Amazing and important work!!

I truly can't imagine a more impactful intervention for the severely ill patients with eating disorders served by UCSF. Patients come from all over the state of California and beyond for the Eating Disorders Program's internationally renowned expertise, but then return to their homes with little support, long waitlists, and other significant barriers to accessing care including public insurance and difficulty navigating healthcare/insurance systems due to language barriers. Having access to timely, culturally sensitive, and evidence-based materials in this format will absolutely help to accelerate treatment outcomes on discharge. 

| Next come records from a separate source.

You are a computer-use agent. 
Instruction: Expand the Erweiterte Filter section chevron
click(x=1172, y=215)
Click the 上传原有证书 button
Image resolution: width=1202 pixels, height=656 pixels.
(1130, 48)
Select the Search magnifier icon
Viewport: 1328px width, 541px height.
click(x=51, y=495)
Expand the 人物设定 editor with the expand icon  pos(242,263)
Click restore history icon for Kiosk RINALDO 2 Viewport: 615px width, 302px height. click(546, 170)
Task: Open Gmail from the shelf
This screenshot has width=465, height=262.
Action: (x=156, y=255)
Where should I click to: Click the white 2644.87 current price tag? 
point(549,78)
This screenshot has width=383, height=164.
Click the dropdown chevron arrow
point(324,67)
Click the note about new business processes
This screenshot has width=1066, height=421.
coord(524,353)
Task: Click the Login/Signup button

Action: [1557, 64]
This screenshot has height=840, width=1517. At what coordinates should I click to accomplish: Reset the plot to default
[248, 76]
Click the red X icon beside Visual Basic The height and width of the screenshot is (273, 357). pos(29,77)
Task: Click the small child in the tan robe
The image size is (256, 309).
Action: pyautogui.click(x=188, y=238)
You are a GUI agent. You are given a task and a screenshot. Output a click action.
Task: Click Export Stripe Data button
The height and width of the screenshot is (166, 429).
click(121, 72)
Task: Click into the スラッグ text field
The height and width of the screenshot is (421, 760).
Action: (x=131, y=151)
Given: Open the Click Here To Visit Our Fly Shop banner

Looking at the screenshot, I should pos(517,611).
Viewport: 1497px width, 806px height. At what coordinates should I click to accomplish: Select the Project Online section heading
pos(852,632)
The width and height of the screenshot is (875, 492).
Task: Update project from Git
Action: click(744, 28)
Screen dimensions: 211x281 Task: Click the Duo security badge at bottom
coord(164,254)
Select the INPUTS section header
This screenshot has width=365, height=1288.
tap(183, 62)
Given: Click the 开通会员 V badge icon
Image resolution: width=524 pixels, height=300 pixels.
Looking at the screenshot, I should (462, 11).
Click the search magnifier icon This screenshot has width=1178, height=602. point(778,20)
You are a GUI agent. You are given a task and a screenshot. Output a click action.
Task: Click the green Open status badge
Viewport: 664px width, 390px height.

This is an excellent project proposal. As the program lead for the Eating Disorders Program at ZSFG, which treats most of the youth patients with eating disorders and MediCal insurance in SF county, I would be thrilled to see our families provided with additional resources during and after their hospital stay. This would not only reduce treatment costs in the hospital as outlined, but reduce length of time in outpatient therapy as families would already be well-oriented to treatment.